— What you are asked to do —
Copy every record exactly. Nothing may be skipped.

— Data shown —

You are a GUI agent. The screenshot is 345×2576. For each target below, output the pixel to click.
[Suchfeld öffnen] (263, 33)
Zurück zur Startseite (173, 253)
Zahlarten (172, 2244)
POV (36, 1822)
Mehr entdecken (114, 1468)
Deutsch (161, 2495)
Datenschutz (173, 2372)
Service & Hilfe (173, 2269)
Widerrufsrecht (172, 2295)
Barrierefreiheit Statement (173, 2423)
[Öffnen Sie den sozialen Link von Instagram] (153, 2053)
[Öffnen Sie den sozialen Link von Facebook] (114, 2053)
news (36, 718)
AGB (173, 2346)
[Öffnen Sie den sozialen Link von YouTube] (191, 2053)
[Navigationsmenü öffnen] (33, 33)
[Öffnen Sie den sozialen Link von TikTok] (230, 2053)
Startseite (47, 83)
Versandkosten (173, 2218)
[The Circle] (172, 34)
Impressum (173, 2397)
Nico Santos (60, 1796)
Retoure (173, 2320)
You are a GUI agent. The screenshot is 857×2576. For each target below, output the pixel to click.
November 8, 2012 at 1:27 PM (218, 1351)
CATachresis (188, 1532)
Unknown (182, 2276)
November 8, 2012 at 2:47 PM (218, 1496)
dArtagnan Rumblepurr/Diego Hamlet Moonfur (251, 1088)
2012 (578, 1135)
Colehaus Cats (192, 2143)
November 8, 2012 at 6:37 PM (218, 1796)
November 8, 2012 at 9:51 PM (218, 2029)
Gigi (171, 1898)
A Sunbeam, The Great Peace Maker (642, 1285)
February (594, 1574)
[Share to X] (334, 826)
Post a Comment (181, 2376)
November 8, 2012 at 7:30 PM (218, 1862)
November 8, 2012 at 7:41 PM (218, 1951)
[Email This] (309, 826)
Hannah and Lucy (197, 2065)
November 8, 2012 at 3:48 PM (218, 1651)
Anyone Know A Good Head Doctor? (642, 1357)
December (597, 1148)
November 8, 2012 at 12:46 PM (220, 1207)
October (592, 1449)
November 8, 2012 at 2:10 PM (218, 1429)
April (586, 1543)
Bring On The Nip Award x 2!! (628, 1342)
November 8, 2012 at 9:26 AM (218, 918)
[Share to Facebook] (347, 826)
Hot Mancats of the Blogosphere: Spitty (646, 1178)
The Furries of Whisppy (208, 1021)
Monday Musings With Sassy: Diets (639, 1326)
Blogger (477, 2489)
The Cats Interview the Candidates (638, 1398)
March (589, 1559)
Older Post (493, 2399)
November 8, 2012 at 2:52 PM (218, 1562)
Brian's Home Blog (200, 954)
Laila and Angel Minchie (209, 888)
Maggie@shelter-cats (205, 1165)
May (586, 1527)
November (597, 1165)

— Solution for this problem —
You are a GUI agent. The screenshot is 345×2576. For each target below, output the pixel to click.
[Suchfeld öffnen] (263, 33)
Zurück zur Startseite (173, 253)
Zahlarten (172, 2244)
POV (36, 1822)
Mehr entdecken (114, 1468)
Deutsch (161, 2495)
Datenschutz (173, 2372)
Service & Hilfe (173, 2269)
Widerrufsrecht (172, 2295)
Barrierefreiheit Statement (173, 2423)
[Öffnen Sie den sozialen Link von Instagram] (153, 2053)
[Öffnen Sie den sozialen Link von Facebook] (114, 2053)
news (36, 718)
AGB (173, 2346)
[Öffnen Sie den sozialen Link von YouTube] (191, 2053)
[Navigationsmenü öffnen] (33, 33)
[Öffnen Sie den sozialen Link von TikTok] (230, 2053)
Startseite (47, 83)
Versandkosten (173, 2218)
[The Circle] (172, 34)
Impressum (173, 2397)
Nico Santos (60, 1796)
Retoure (173, 2320)
You are a GUI agent. The screenshot is 857×2576. For each target below, output the pixel to click.
November 8, 2012 at 1:27 PM (218, 1351)
CATachresis (188, 1532)
Unknown (182, 2276)
November 8, 2012 at 2:47 PM (218, 1496)
dArtagnan Rumblepurr/Diego Hamlet Moonfur (251, 1088)
2012 (578, 1135)
Colehaus Cats (192, 2143)
November 8, 2012 at 6:37 PM (218, 1796)
November 8, 2012 at 9:51 PM (218, 2029)
Gigi (171, 1898)
A Sunbeam, The Great Peace Maker (642, 1285)
February (594, 1574)
[Share to X] (334, 826)
Post a Comment (181, 2376)
November 8, 2012 at 7:30 PM (218, 1862)
November 8, 2012 at 7:41 PM (218, 1951)
[Email This] (309, 826)
Hannah and Lucy (197, 2065)
November 8, 2012 at 3:48 PM (218, 1651)
Anyone Know A Good Head Doctor? (642, 1357)
December (597, 1148)
November 8, 2012 at 12:46 PM (220, 1207)
October (592, 1449)
November 8, 2012 at 2:10 PM (218, 1429)
April (586, 1543)
Bring On The Nip Award x 2!! (628, 1342)
November 8, 2012 at 9:26 AM (218, 918)
[Share to Facebook] (347, 826)
Hot Mancats of the Blogosphere: Spitty (646, 1178)
The Furries of Whisppy (208, 1021)
Monday Musings With Sassy: Diets (639, 1326)
Blogger (477, 2489)
The Cats Interview the Candidates (638, 1398)
March (589, 1559)
Older Post (493, 2399)
November 8, 2012 at 2:52 PM (218, 1562)
Brian's Home Blog (200, 954)
Laila and Angel Minchie (209, 888)
Maggie@shelter-cats (205, 1165)
May (586, 1527)
November (597, 1165)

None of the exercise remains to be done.